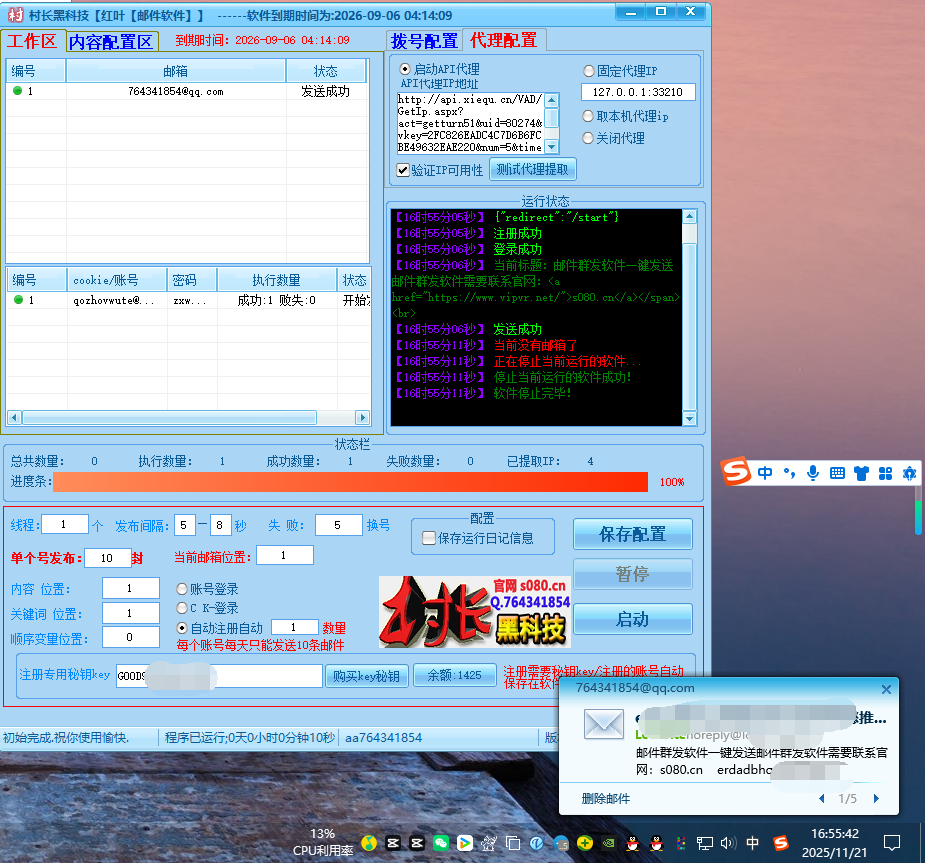This screenshot has height=863, width=925.
Task: Click the WeChat icon in the taskbar
Action: pyautogui.click(x=439, y=843)
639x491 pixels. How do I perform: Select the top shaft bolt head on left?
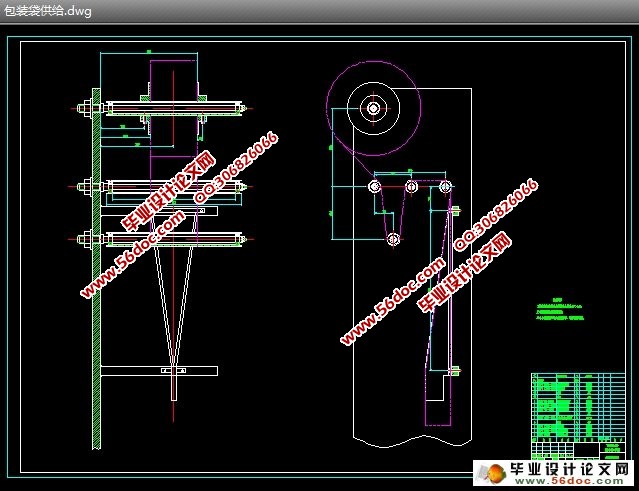pos(86,106)
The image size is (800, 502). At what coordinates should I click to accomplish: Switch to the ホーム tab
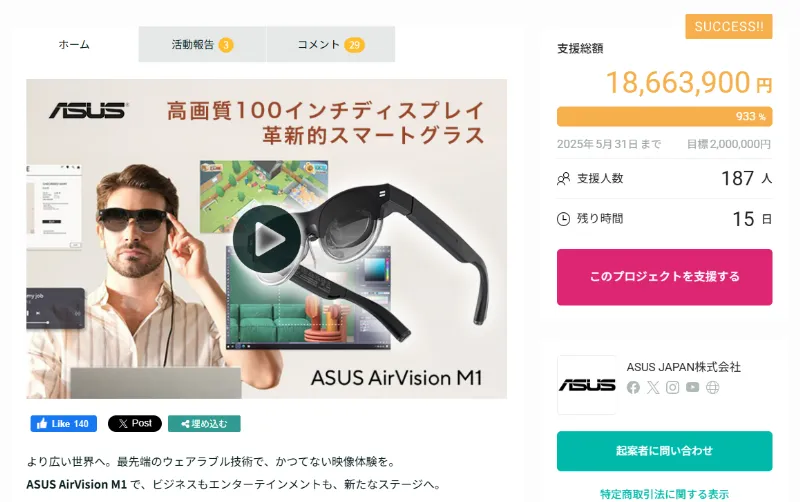tap(74, 44)
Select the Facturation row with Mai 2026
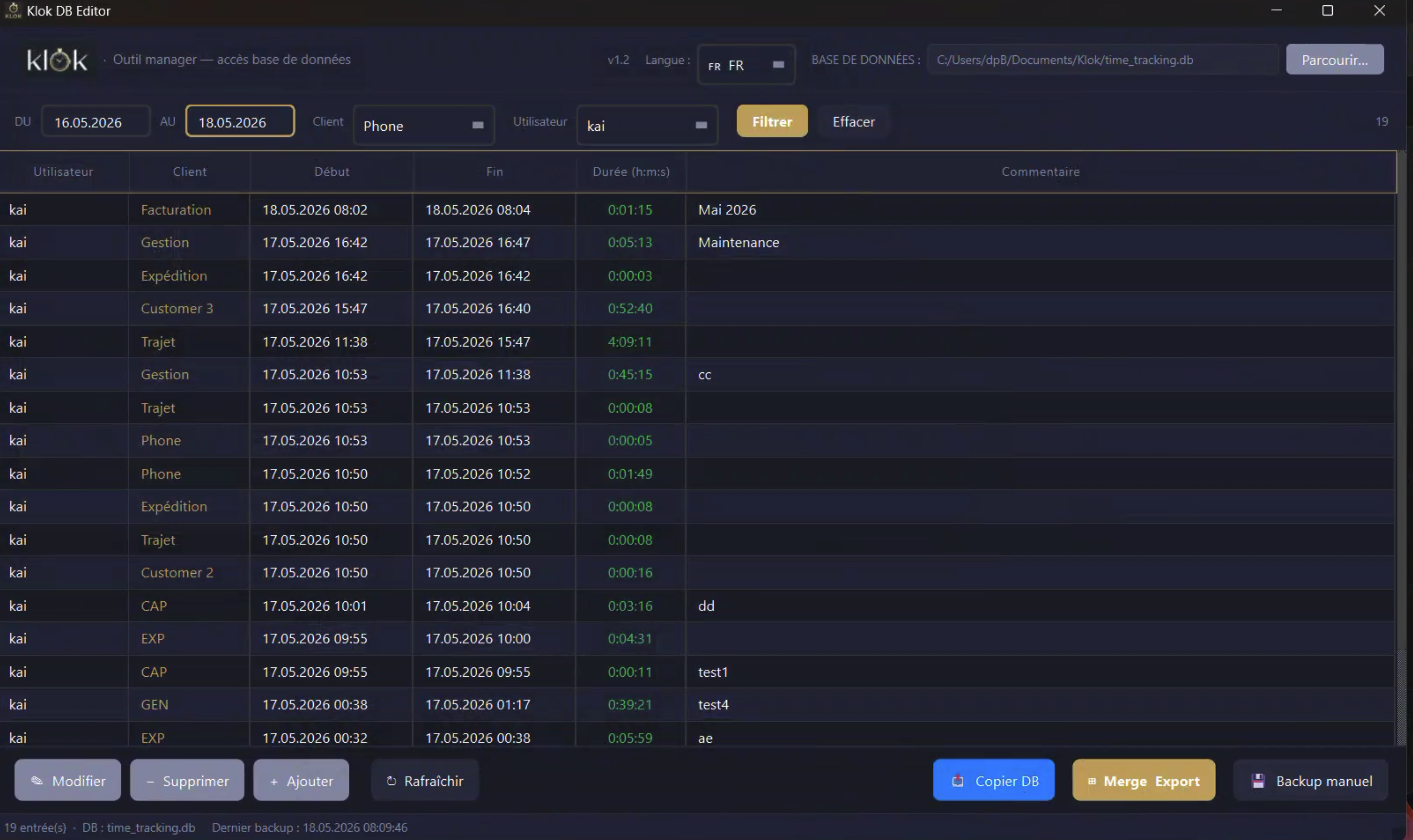The width and height of the screenshot is (1413, 840). pos(698,209)
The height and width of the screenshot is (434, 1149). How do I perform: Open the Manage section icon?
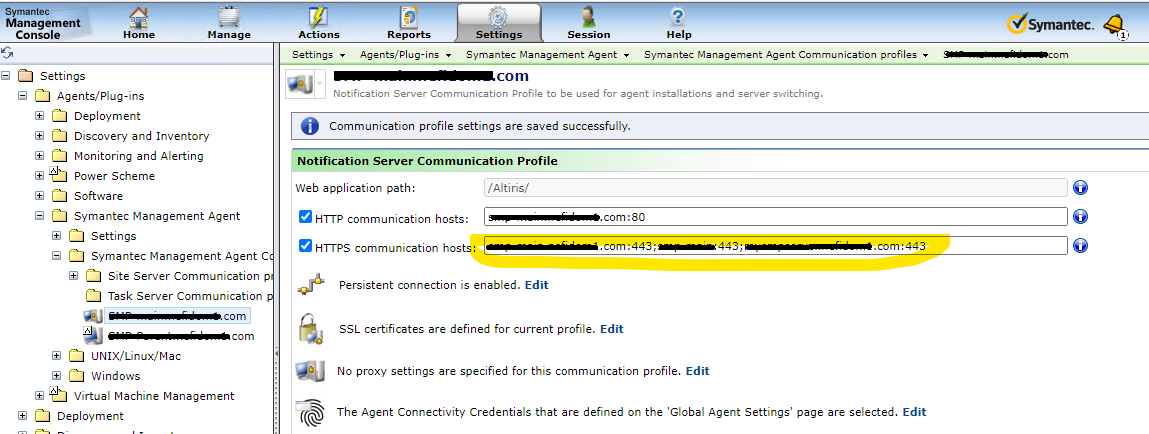(229, 18)
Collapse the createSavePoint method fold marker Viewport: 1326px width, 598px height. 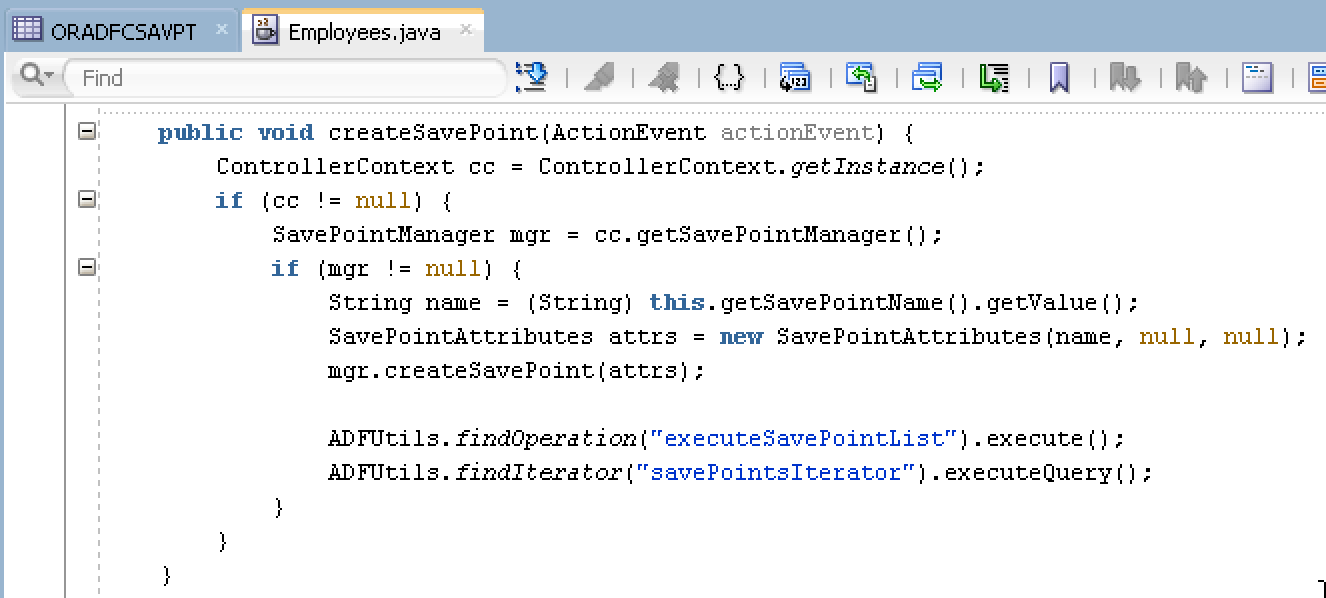point(86,130)
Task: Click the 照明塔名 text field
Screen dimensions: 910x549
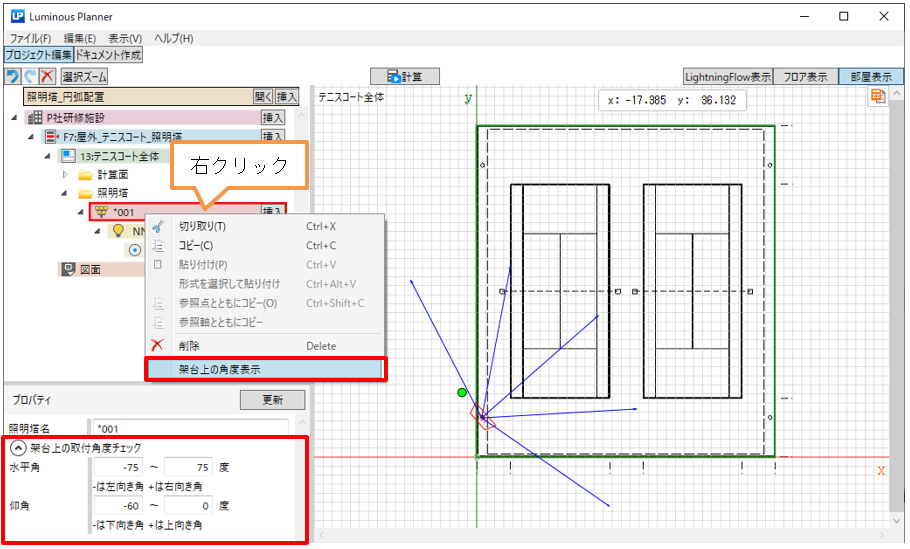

· · · ·

▶ [WHAT TO DO] Pick out every line of the items that contains the string "icon", matching case exactly, and copy each one.

▶ [THE COMPLETED TASK]
Task: Click the WeChat icon in the taskbar
The height and width of the screenshot is (434, 1149). How do I perform: Open the Manage section icon?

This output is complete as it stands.